Mourinho brise les codes…
Le procès fait à l’Inter, c’est aussi bien évidemment celui fait à une bande de mercenaires coachés par un autre mercenaire. Traduction : au Barça, la plupart des joueurs sont formés à la Masia et Guardiola est issu du sérail et imprégné de la culture-maison. D’où la supériorité de Barcelone sur le Real, club bling-bling qui ne gagne jamais plus rien… Mourinho a fait exploser ce dogme : on peut être coach de passage, sans esprit-maison (y’en a-t-il un à l’Inter ?) et réussir avec un effectif savamment bricolé. D’après le Barça, il faut que les joueurs aient trempé dans le jus blaugrana pendant des années pour se comprendre… Pas de pot ! Avec Mourinho, ça va beaucoup plus vite. Cette saison, l’Inter a recruté Milito, Sneijder, Lucio, Pandev (en janvier) et Eto’o (on en reparlera plus loin), soit une bonne moitié de l’équipe. Résultat ? Et ben ça a collé tout de suite, avec triplé historique ! Preuve que José est bien le « Special One » , capable d’amalgamer rapidement un groupe autour de quelques principes forts… Comment ? Quoi ? L’argent qui permet d’aligner pareil effectif ? Les recrues de l’Inter étaient « disponibles » sur le marché, accessibles à tous les grands clubs. Qui voulait de Sneijder ou de Lucio ? Pas grand monde… Qui plus est, faire jouer tous ces talents ensemble n’était pas à la portée du premier venu : Mourinho, lui, a réussi pareil prodige.

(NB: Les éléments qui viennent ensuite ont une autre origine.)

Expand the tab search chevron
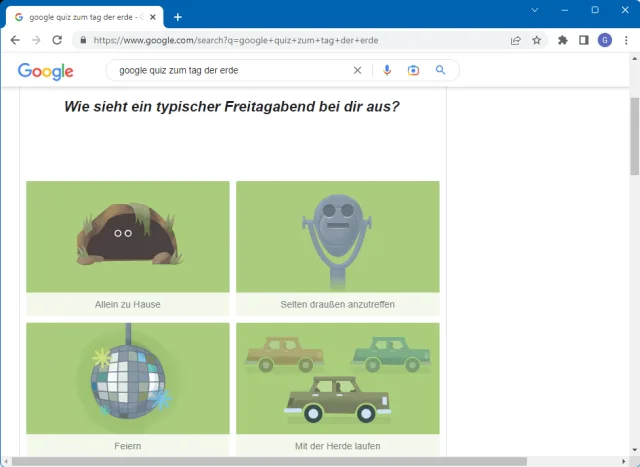The image size is (640, 467). tap(535, 10)
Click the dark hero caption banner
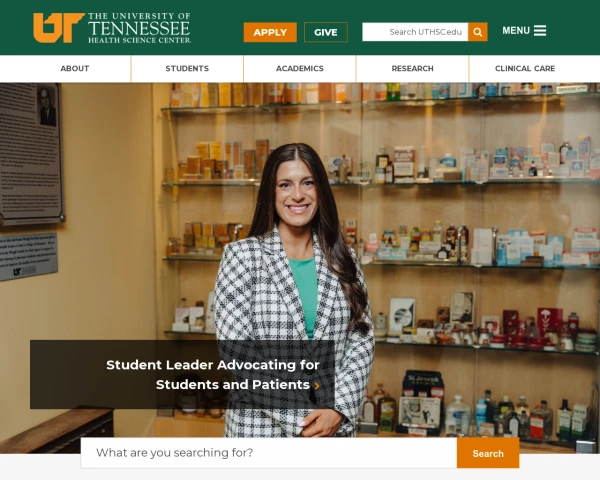The width and height of the screenshot is (600, 480). [182, 374]
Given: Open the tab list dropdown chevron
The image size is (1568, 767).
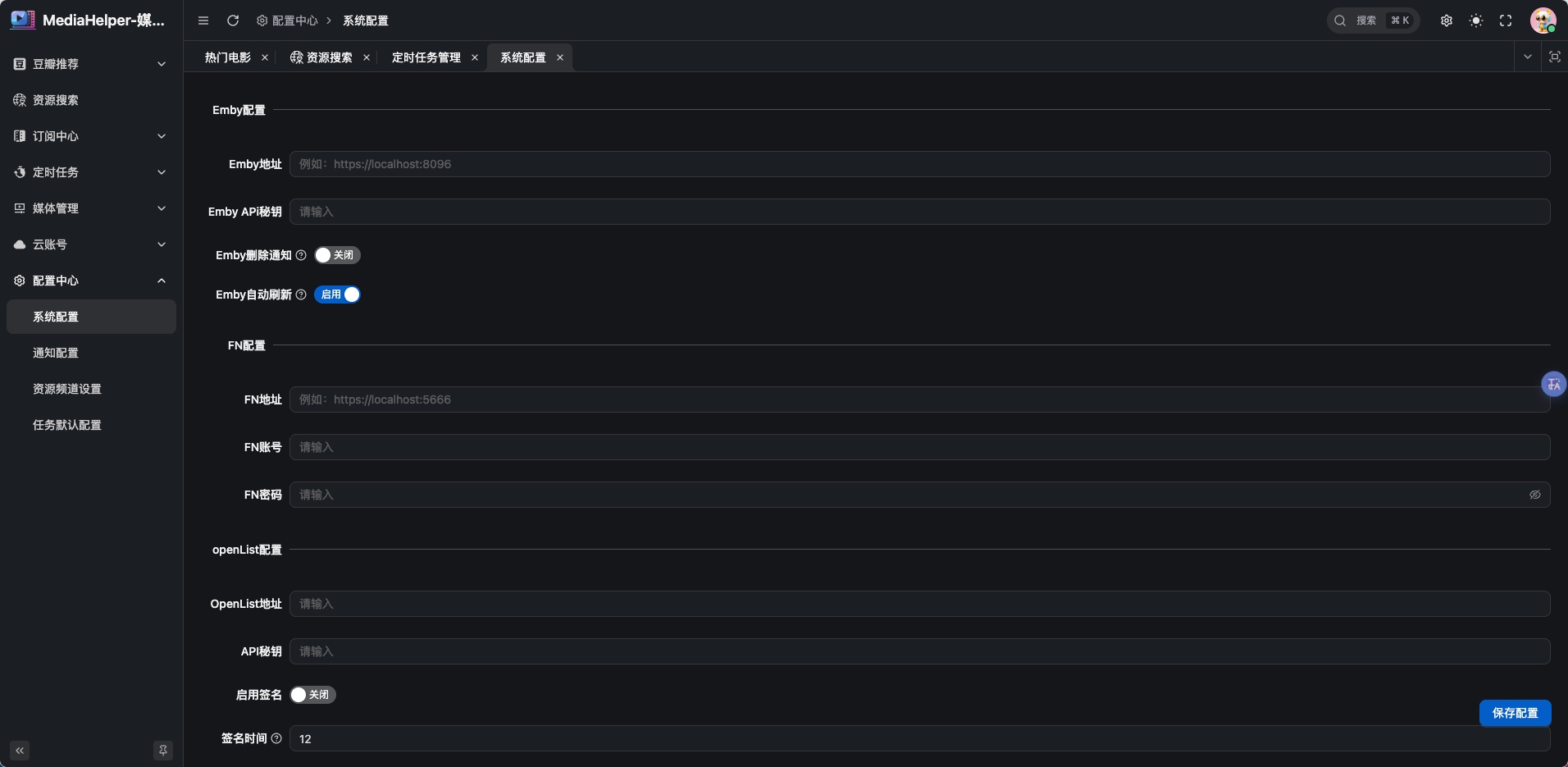Looking at the screenshot, I should tap(1528, 57).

Autre argument à charge : aucun Italien au club. Sauf bien sûr Materazzi ou Balotelli. Et alors ? On n’a jamais critiqué trop sévèrement Liverpool qui n’alignait pas beaucoup d’Anglais, hormis Gerrard et Carragher. Ou bien Arsenal… Qui en France en a voulu au club londonien qui accueille Wenger et beaucoup de Frenchies ? Le succès de l’Inter, c’est celui de la Mondialisation qui marche. Attention ! On ne dit pas que l’Inter c’est l’exemple à suivre. Que l’avenir, c’est les clubs de mercenaires, des clubs entièrement coupés de leur environnement culturel, local et de ses traditions. On dit simplement que le football mondialisé, que ça plaise ou non, est capable d’accoucher de belles équipes pratiquant un football pas crade.
Enfin, un dernier mot sur la controverse Inter-Barça… C’est le Barça qui s’est délesté de sa perle, Samuel Eto’o, au profit du club milanais. En échange de Zlatan. Et dire que le Barça a carrément payé pour avoir Ibra et larguer Sam Fils (50 millions d’Euros, même si pour l’instant les pro-Barça parlent de 20 millions). C’est le Barça qui a subventionné l’Inter. Un beau geste de fair-play des Blaugranas, sans doute lassés de dominer trop facilement le foot mondial. Pareille générosité atteste donc bien que le Barça est le club le plus… sympa du monde ! Y’a même écrit Unicef sur son maillot.